To be done:
Can you format the material below as a two-column CSV with the columns "text" and "answer"? Give one row per item, put each value in a single quoted field with line breaks turned into spaces, and leave the pictures out.

Material on locating elements on screens
__________
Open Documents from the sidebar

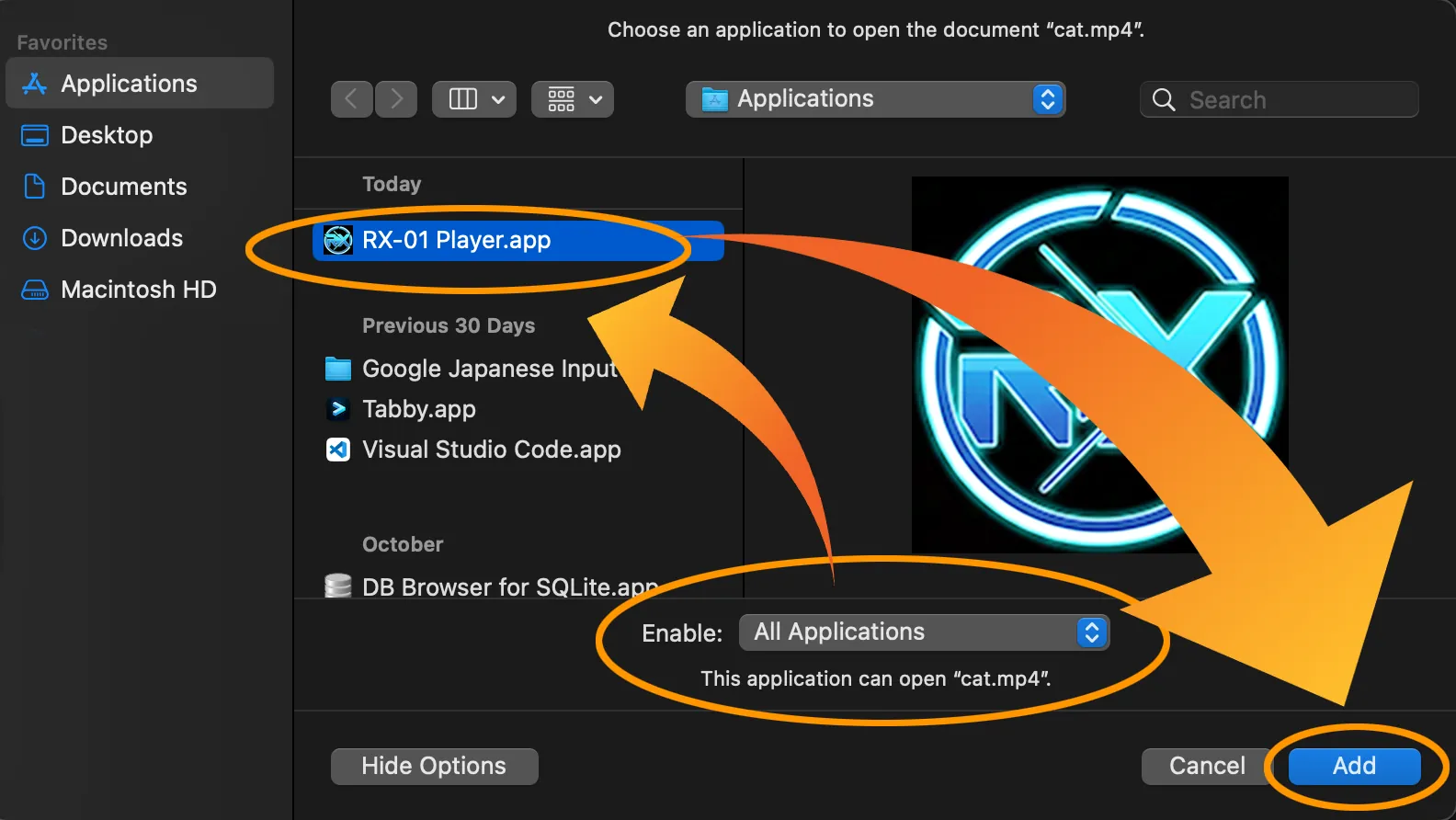123,187
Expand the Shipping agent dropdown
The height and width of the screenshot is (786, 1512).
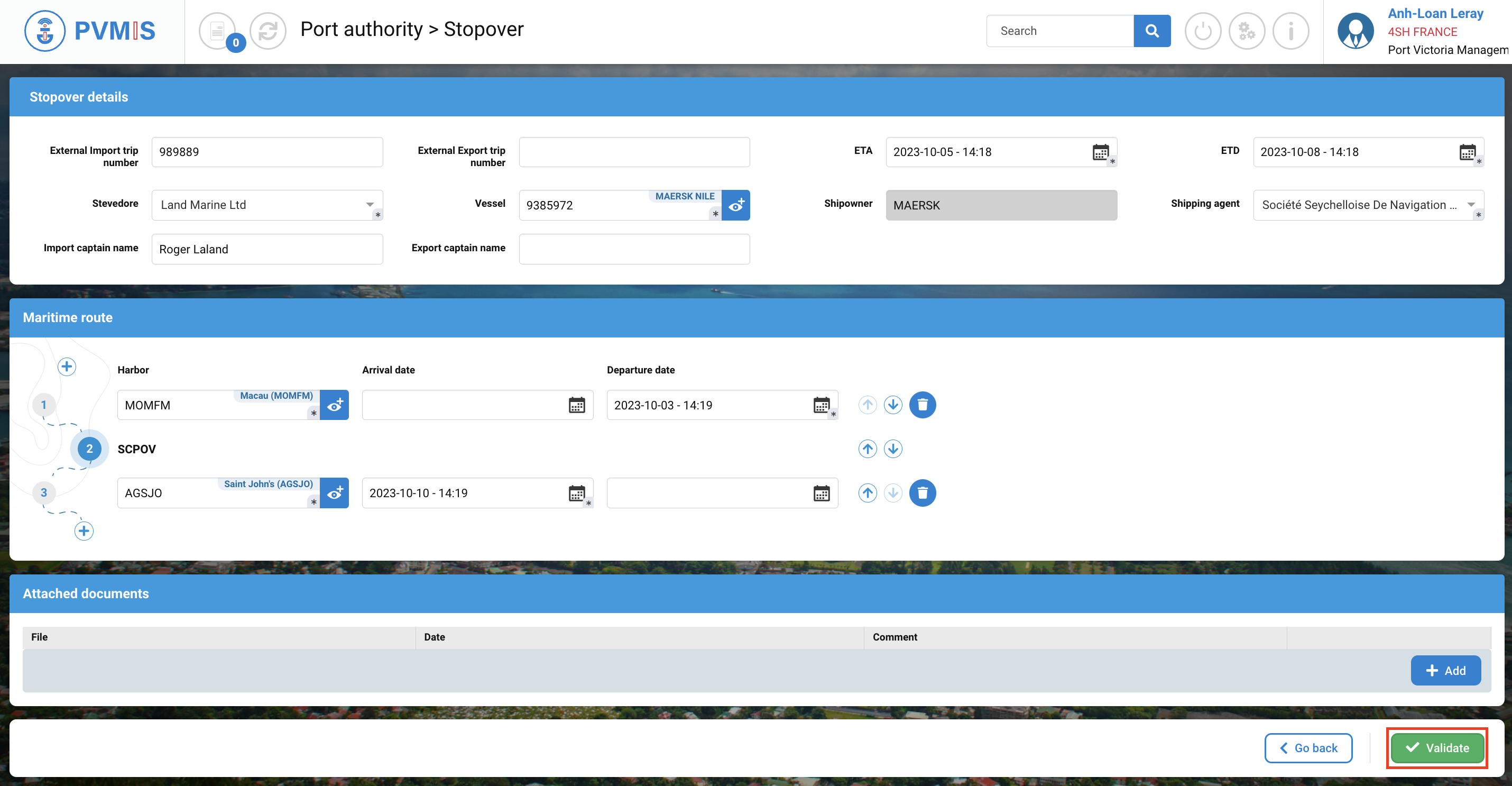tap(1470, 204)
__________
Reply to the exercise:
text,answer
"Open Documents from the sidebar","123,187"
"Expand the Shipping agent dropdown The height and width of the screenshot is (786, 1512).","tap(1470, 204)"